Date Joined Mar 2011
Total Posts : 4
   Posted 3/11/2011 7:33 AM (GMT -6)   
One more detail, it has me so upset that I have not been to dialysis in a week. I hate how somebody who says they love you can hurt you so much.

getting by
Forum Moderator


Date Joined Sep 2007
Total Posts : 42439
   Posted 3/11/2011 7:34 AM (GMT -6)   
Hi there,

Welcome to the Depression forum. In your situation, I know you are hurt. But I think that the best thing is to let it go. Don't get her fired. Be the bigger person here and be proud of who you are. You may have done a lot for her, but you did it because you wanted to. Don't measure things in that way. Just chalk it up to experience. Keep the fond memories and forget the rest. I know it is easier said than done, but two wrongs don't make a right. That is just my opinion.

I hope that you feel better soon.

Hugs, Karen
Moderator-Depression and fibromyalgia


fibromyalgia, Chronic fatigue, depression, allergies

jbrady4
New Member


Date Joined Mar 2011
Total Posts : 4
   Posted 3/11/2011 7:53 AM (GMT -6)   
I just don't feel as if there is a reason for being alive any longer, like my hope for meeting any decent person is lost... with the exception for those online, but not where I live it would seem.

getting by
Forum Moderator


Date Joined Sep 2007
Total Posts : 42439
   Posted 3/11/2011 8:14 AM (GMT -6)   
Things will get better. Don't give up now. You will meet somebody special and honest one day. That takes time. Relationships take time to build. Just because you ran up on one not so good person, doesn't mean everybody is like that. Have faith in that.

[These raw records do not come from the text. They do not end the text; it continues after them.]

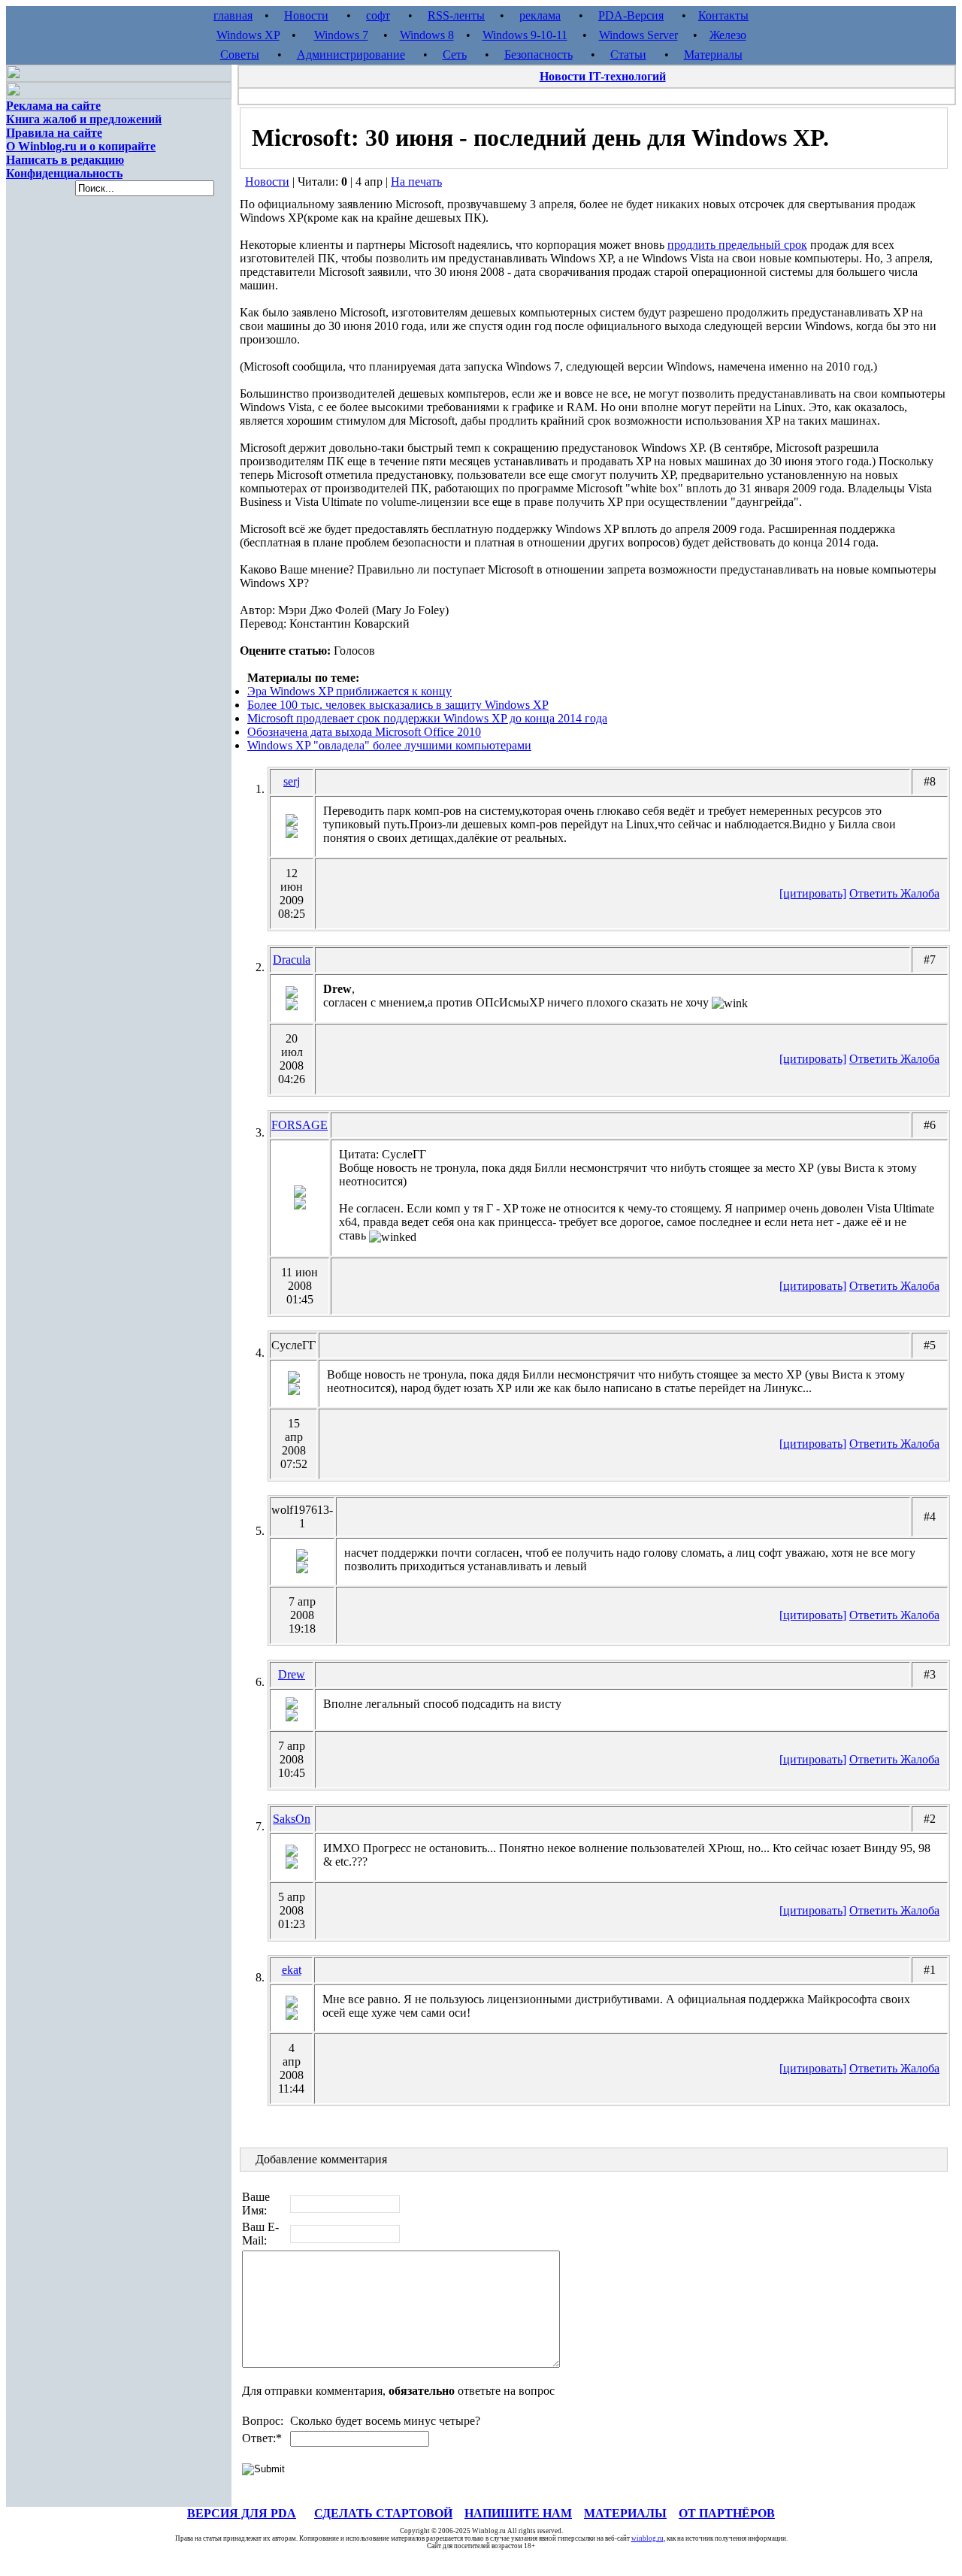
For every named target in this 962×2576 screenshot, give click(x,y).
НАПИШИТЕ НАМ (518, 2513)
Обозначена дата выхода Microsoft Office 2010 (364, 731)
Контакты (723, 15)
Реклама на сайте (53, 105)
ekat (291, 1969)
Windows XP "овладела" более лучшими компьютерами (389, 745)
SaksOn (291, 1818)
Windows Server (638, 35)
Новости (306, 15)
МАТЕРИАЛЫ (625, 2513)
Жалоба (919, 893)
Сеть (455, 54)
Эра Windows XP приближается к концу (349, 691)
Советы (239, 54)
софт (378, 15)
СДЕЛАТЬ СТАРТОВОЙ (383, 2513)
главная (233, 15)
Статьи (628, 54)
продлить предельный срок (737, 244)
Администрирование (351, 54)
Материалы (713, 54)
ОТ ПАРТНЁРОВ (727, 2513)
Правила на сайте (54, 132)
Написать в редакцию (65, 159)
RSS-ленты (456, 15)
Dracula (291, 959)
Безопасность (538, 54)
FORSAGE (299, 1124)
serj (291, 781)
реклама (540, 15)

Take care, Keep on trying.

Hugs, Karen
Moderator-Depression and fibromyalgia


fibromyalgia, Chronic fatigue, depression, allergies

Geosojda
Regular Member


Date Joined Aug 2010
Total Posts : 262
   Posted 3/11/2011 8:22 AM (GMT -6)   
Please make sure you get to dialysis, a person like that is not worth you hurting yourself over. Can you go to a different dialysis center? Is there anyone you can talk to about what you are feeling right now? It will probably feel good to get it out, and it will take some time to get over something like this, it will take a while for you to trust someone again but there are good people out there, don't let a bad one spoil it for everyone. Keep your head up!
When the only tool you have is a hammer, everything looks like a nail.

with your past and your future precisely divided, Am I at that moment?. . I haven't decided.

Precious Gem
Veteran Member


Date Joined Oct 2008
Total Posts : 1139
   Posted 3/11/2011 10:24 AM (GMT -6)   
Please get your dialysis and take care of yourself and please know that almost everyone has had a hurtful, been lied to, cheated on relationship.  Not everyone is like that.  You will meet someone good, just try to enjoy your life and usually the best love relationships happen when you are not even looking for one.
 
Chin up, you will be OK.
 
Gem

jbrady4
New Member


Date Joined Mar 2011
Total Posts : 4
   Posted 3/11/2011 8:41 PM (GMT -6)   
Thank you for all the comments. I do appreciate your time. I have talked to my room mates a little about how I feel, and it did help. I still feel the loneliness and it is difficult to adjust to being alone, but I will see about getting medicated. I did not go to dialysis today, but I will try and make it there Monday. Again, thank you all.